萧云澈沉声道,指尖摩挲着玉佩边缘的裂痕,“看来林家老宅当年就是他们的秘密据点,这半块玉佩,或许与码头丢下的那半块能拼合在一起。”
话音未落,秘道入口突然传来杂乱的脚步声,紧接着,数支火把被扔了进来,火光瞬间照亮整个密室。
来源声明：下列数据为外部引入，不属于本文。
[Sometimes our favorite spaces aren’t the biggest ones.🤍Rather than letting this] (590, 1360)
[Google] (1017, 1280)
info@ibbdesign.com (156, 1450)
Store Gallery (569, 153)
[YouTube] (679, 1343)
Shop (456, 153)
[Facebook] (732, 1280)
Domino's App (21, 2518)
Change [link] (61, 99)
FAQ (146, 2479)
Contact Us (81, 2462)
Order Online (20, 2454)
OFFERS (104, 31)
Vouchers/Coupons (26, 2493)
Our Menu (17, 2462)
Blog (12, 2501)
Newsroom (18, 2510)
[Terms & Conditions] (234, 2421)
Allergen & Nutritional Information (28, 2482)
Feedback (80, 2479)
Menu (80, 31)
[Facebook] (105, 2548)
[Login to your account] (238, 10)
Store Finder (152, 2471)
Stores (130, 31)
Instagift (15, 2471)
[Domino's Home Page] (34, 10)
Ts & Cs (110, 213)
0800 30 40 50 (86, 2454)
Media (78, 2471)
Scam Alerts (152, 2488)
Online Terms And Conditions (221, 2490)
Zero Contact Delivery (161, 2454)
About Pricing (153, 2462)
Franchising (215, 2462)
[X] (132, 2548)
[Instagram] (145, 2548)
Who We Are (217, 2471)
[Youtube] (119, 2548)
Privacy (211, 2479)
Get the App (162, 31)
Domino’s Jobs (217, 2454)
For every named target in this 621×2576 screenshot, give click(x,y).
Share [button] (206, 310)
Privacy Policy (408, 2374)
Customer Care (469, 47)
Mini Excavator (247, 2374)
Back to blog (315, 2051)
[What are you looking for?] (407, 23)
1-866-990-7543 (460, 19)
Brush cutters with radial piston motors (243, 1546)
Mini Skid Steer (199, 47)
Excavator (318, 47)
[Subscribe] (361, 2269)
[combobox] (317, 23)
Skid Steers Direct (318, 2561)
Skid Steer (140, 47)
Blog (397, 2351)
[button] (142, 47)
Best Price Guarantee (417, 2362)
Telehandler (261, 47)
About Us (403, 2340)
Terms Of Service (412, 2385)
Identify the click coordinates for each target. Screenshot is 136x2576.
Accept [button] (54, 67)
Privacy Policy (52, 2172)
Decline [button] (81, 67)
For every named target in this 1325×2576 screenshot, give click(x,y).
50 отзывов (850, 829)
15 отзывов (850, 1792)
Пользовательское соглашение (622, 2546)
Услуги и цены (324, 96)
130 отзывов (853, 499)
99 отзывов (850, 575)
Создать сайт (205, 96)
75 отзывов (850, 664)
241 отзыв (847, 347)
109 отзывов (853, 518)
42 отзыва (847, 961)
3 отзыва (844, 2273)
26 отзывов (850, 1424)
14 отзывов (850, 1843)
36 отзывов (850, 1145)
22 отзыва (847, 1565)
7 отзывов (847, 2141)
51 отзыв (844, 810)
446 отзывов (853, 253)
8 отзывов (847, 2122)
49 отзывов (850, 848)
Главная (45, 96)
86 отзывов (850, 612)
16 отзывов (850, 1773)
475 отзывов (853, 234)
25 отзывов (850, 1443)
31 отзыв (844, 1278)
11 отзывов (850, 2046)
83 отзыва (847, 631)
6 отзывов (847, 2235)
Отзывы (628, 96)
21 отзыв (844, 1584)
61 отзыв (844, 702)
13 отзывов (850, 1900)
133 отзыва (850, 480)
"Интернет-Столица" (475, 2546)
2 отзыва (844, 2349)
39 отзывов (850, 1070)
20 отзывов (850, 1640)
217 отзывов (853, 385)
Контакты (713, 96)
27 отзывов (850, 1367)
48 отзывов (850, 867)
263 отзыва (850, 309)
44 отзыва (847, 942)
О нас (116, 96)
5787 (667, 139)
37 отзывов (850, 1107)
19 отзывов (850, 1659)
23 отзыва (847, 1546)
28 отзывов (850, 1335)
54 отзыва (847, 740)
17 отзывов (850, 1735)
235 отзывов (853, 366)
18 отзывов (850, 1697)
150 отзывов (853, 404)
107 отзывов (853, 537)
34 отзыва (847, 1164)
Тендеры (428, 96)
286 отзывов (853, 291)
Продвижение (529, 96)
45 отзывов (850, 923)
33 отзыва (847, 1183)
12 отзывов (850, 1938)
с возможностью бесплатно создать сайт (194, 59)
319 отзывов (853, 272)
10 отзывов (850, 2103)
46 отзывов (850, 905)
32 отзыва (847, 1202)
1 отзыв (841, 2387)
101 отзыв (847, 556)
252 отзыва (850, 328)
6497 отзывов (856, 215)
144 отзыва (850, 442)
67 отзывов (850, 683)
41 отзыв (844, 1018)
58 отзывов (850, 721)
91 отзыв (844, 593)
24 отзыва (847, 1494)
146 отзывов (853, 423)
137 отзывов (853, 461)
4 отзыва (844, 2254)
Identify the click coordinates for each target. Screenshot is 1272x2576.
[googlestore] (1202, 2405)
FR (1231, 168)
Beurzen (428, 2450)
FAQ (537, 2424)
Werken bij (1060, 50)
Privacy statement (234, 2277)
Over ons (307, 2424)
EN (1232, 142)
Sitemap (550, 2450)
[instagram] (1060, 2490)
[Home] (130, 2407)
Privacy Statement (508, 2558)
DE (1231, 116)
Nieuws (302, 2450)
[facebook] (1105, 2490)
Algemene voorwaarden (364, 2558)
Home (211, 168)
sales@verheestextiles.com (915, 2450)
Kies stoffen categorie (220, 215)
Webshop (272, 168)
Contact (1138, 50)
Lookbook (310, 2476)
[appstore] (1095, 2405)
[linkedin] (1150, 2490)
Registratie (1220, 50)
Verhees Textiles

一群黑衣人手持驳壳枪和砍刀,将密室出口堵得严严实实,为首的人戴着一张青铜面具,声音嘶哑如砂纸摩擦:“你们不该来这里,更不该碰不属于你们的东西。”
“你们是谁?佛头到底藏在哪里?”凌枭将木盒揣进怀中,抬手举枪,语气冰冷。
“佛头?”面具人发出一阵冷笑,声音里满是嘲讽,“很快,你们就能带着这个疑问下地狱了。上!”
黑衣人一拥而上,密室空间狭小,双方瞬间缠斗在一起。
萧云澈身手凌厉,一把夺过迎面而来的砍刀,反手劈倒一人。
沈策和阿武背靠背作战,枪法精准,接连击倒几个冲在前头的黑衣人。
陈赛男身形灵活,如泥鳅般穿梭在人群中,专攻敌人下三路,让对方防不胜防。
激战中,凌枭与面具人正面交锋。
对方的招式狠辣刁钻,却带着一股熟悉的韵律,凌枭心中一动,趁对方出招的间隙,猛地抬手摘下了他的面具。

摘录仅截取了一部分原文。